Jéssica Sena de Souza
Aluno de doutorado
Jessica Sena é doutoranda em Ciência da Computação na Universidade Federal de Minas Gerais (UFMG), onde também recebeu seus títulos de bacharela em Sistemas de Informação e mestra em Ciência da Computação. Atualmente, trabalha como pesquisadora no Laboratório Smart Sense (SENSE/UFMG). Seus interesses de pesquisa incluem visão computacional, vigilância inteligente e aplicações de aprendizado de máquina, com foco no reconhecimento de padrões visuais e sensoriais.

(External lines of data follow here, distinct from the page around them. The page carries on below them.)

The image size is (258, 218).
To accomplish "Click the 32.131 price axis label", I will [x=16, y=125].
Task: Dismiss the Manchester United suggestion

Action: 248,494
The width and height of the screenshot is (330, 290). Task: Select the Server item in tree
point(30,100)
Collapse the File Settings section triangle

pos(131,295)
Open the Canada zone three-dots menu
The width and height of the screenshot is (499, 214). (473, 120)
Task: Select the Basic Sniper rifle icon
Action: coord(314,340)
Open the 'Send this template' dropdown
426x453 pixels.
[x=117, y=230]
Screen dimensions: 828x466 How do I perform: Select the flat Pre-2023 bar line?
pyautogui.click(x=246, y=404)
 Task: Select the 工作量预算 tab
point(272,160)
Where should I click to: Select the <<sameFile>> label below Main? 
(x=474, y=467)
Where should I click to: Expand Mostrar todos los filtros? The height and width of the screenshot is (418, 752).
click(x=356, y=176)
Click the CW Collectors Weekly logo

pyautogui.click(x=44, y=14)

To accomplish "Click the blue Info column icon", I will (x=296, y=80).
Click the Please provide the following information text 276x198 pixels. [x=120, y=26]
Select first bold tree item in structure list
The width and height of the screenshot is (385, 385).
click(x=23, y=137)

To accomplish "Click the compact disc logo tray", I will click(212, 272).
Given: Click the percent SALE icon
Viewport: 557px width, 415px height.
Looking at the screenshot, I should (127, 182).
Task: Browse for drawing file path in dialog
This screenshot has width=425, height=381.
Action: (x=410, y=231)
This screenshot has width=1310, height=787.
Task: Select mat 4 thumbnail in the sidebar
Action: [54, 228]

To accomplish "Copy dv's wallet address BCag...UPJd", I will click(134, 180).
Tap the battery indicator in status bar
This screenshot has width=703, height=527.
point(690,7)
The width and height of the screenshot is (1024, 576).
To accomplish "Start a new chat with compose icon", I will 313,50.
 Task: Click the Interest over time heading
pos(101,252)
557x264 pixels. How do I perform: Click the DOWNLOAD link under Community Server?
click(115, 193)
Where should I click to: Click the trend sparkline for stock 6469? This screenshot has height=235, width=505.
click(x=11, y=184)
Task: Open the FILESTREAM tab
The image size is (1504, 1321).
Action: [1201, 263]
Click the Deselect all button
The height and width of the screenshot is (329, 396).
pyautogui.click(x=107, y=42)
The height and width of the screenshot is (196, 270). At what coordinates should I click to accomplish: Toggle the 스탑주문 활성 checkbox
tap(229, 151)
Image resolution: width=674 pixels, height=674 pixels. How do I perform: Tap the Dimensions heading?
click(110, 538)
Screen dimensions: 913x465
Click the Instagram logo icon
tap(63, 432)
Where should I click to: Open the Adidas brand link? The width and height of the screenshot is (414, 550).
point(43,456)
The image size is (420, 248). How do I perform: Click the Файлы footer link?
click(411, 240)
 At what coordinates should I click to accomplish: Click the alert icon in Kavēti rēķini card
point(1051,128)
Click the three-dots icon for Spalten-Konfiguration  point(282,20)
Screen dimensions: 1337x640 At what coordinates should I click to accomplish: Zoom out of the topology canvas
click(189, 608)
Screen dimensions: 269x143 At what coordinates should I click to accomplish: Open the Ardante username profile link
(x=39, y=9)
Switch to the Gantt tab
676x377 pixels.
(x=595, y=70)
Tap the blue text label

Sensor-based Human Activity Recognition (sensor-based HAR) provides valuable knowledge to many areas, such as medical, military and security. Recently, wearable devices have gained space as a relevant source of data due to the facility of data capture, the massive number of people who use these devices and the comfort and convenience of the device. In addition, the large number of sensors present in these devices provides complementary data as each sensor provides different information. However, there are two issues: heterogeneity between the data from multiple sensors and the temporal nature of the sensor data. We believe that mitigating these issues might provide valuable information if we handle the data correctly. To handle the first issue, we propose to processes each sensor separately, learning the features of each sensor and performing the classification before fusing with the other sensors. To exploit the second issue, we use an approach to extract patterns in multiple temporal scales of the data. This is convenient since the data are already a temporal sequence and the multiple scales extracted provide meaningful information regarding the activities performed by the users. We extract multiple temporal scales using an ensemble of Deep Convolution Neural Networks (DCNN). In this ensemble, we use a convolutional kernel with different height for each DCNN. Considering that the number of rows in the sensor data reflects the data captured over time, each kernel height reflects a temporal scale from which we can extract patterns. Consequently, our approach is able to extract both simple movement patterns such as a wrist twist when picking up a spoon and complex movements such as the human gait. This multimodal and multi-temporal approach outperforms previous state-of-the-art works in seven important datasets using two different protocols. We also demonstrate that the use of our proposed set of kernels improves sensor-based HAR in another multi-kernel approach, the widely employed inception network.